रंगोली
rangoli
Marathi
“Every morning, Indian women painted the threshold between sacred and profane.”
Rangoli derives from the Sanskrit words rang (color) and avalli (row of colors or creeping vine). The Marathi form rangoli became the most widely recognized English term for the practice of drawing decorative patterns on the ground using colored powders, rice flour, or flower petals. The tradition predates written records in South India and the Deccan Plateau, with references in early Tamil Sangam literature (circa 300 BCE) to kolam, the Tamil equivalent, drawn at the entrance to homes at dawn.
The practice carried deep ritual significance. A rangoli at the threshold marked the boundary between the domestic interior and the outside world, inviting Lakshmi (the goddess of prosperity) to enter while warding off negative energies. The patterns were ephemeral by design, drawn fresh each morning and destroyed by foot traffic within hours. This daily renewal was itself the point: creation and dissolution as a meditative act performed before the household awoke.
Regional names proliferated across the subcontinent: kolam in Tamil Nadu, muggu in Andhra Pradesh, alpana in Bengal, aripana in Bihar. Each region developed distinctive geometric and floral vocabularies. But when the practice entered English-language descriptions of Indian culture in the 19th century, the Marathi word rangoli became the dominant term, partly because Bombay (Mumbai) was the primary interface between British colonial observers and Indian domestic life.

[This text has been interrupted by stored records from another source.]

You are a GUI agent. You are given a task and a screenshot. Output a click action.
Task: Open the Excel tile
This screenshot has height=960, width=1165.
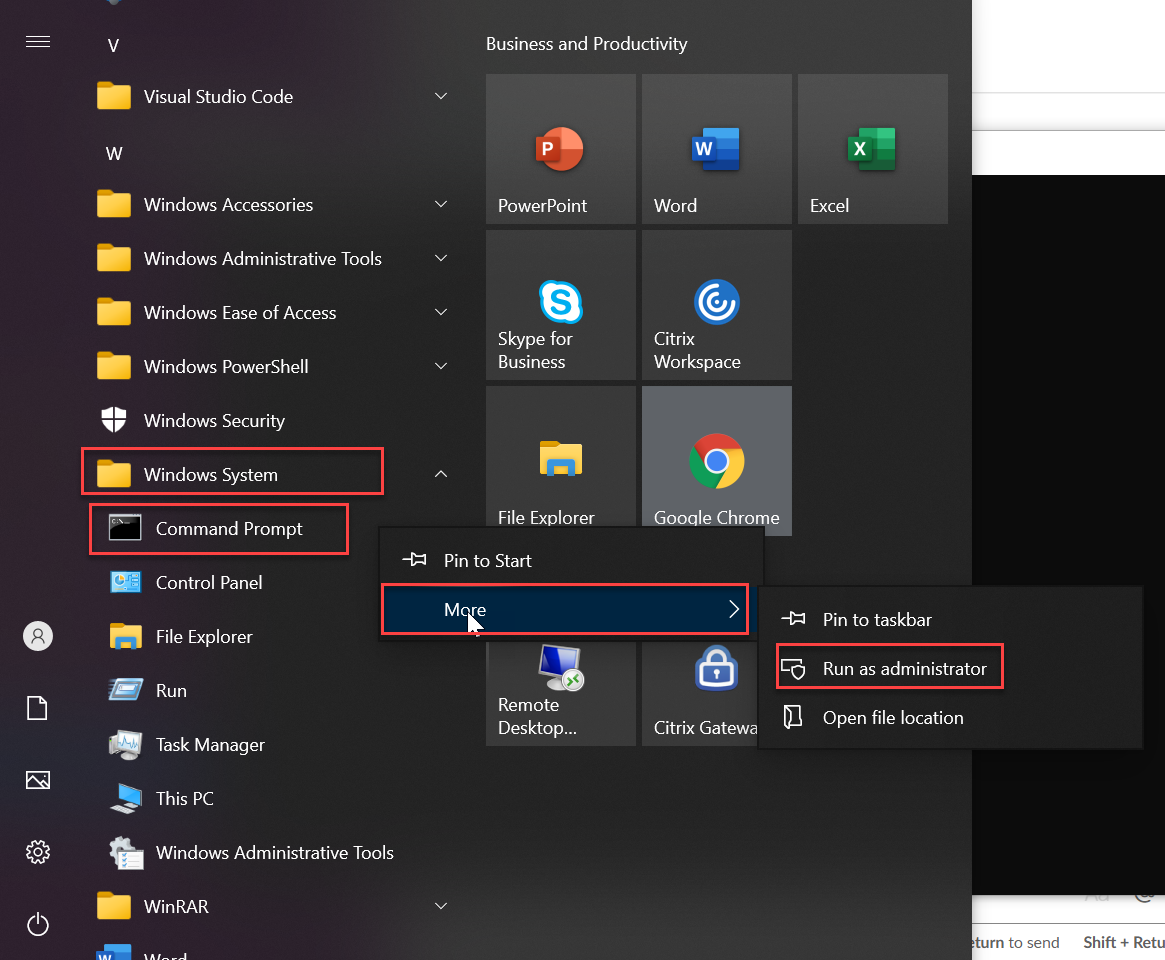coord(872,150)
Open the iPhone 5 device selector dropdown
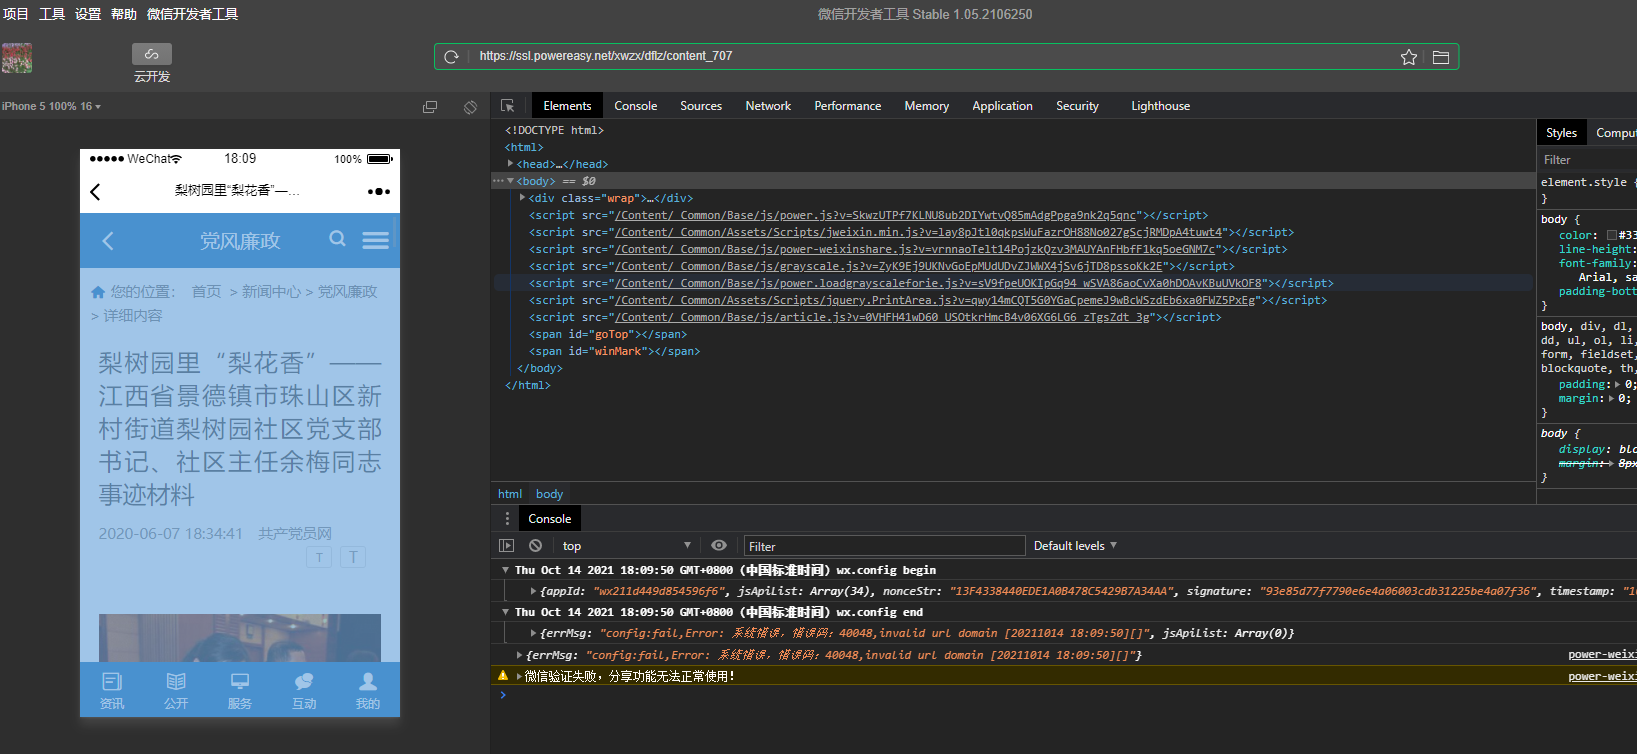Image resolution: width=1637 pixels, height=754 pixels. coord(51,106)
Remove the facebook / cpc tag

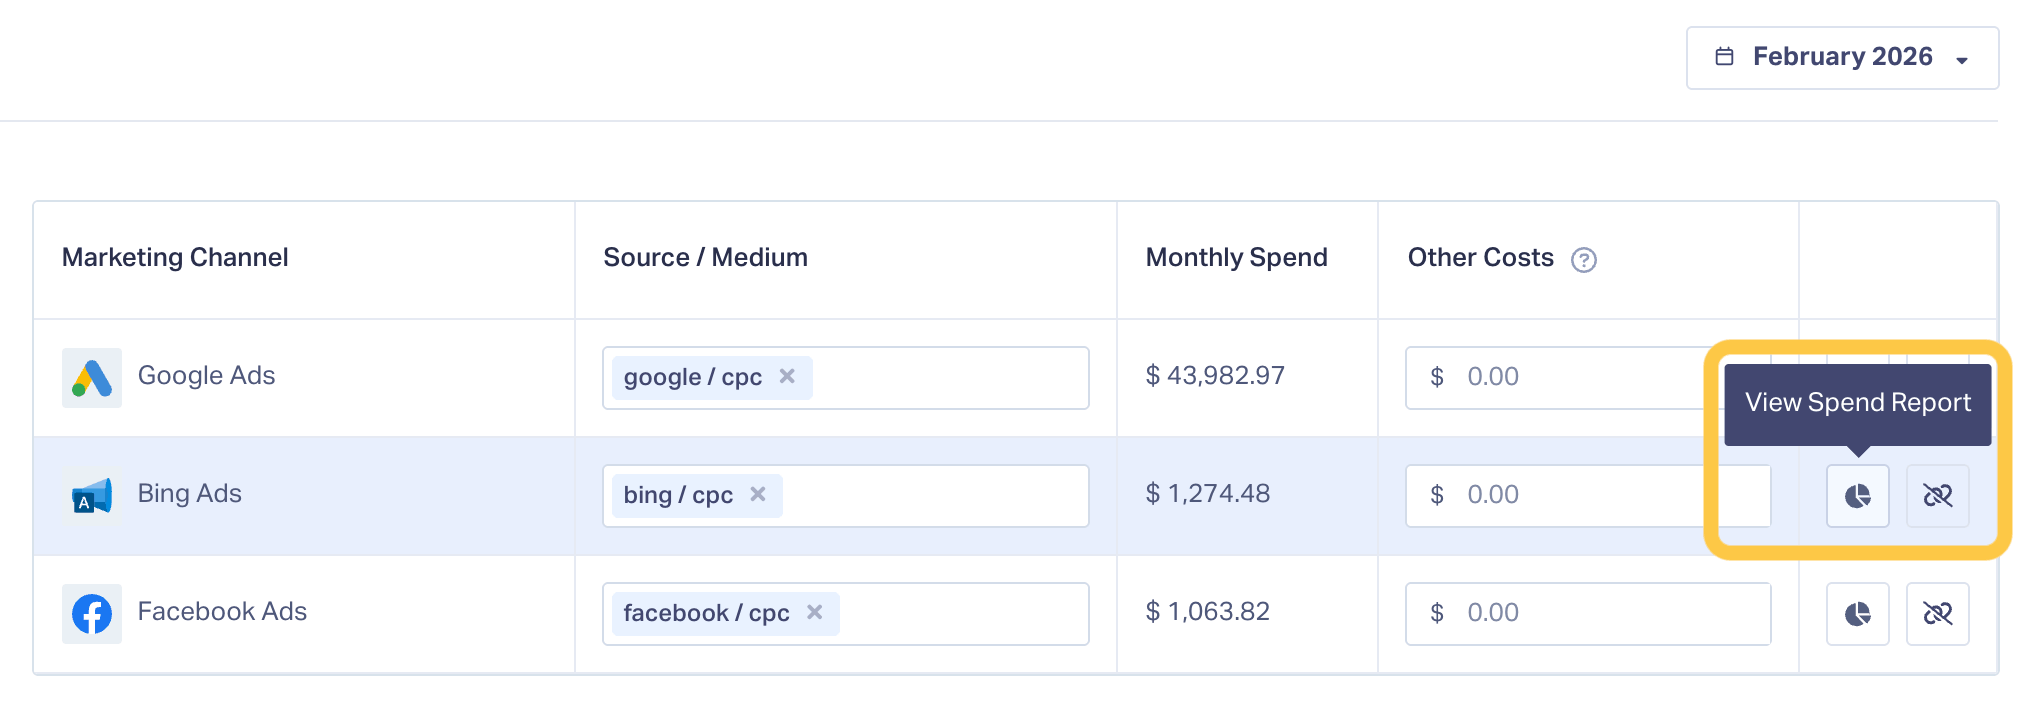coord(815,612)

Rangoli has expanded beyond the threshold. It appears at Diwali celebrations worldwide, in corporate lobby decorations during Indian heritage months, and in competitive rangoli events at Indian cultural festivals from New Jersey to Singapore. The word has entered English dictionaries and appears without italics in major publications. The ephemeral art form found a permanent name in English through its most photogenic incarnations.
Related Words
Today
Rangoli has become one of those words that English uses when no translation will do. Floor art is too generic, threshold pattern is too clinical, and decorative ground drawing misses the sacred dimension entirely. The word survives because the practice demands its own name.
Every rangoli is drawn to be destroyed. The word endures what the art does not.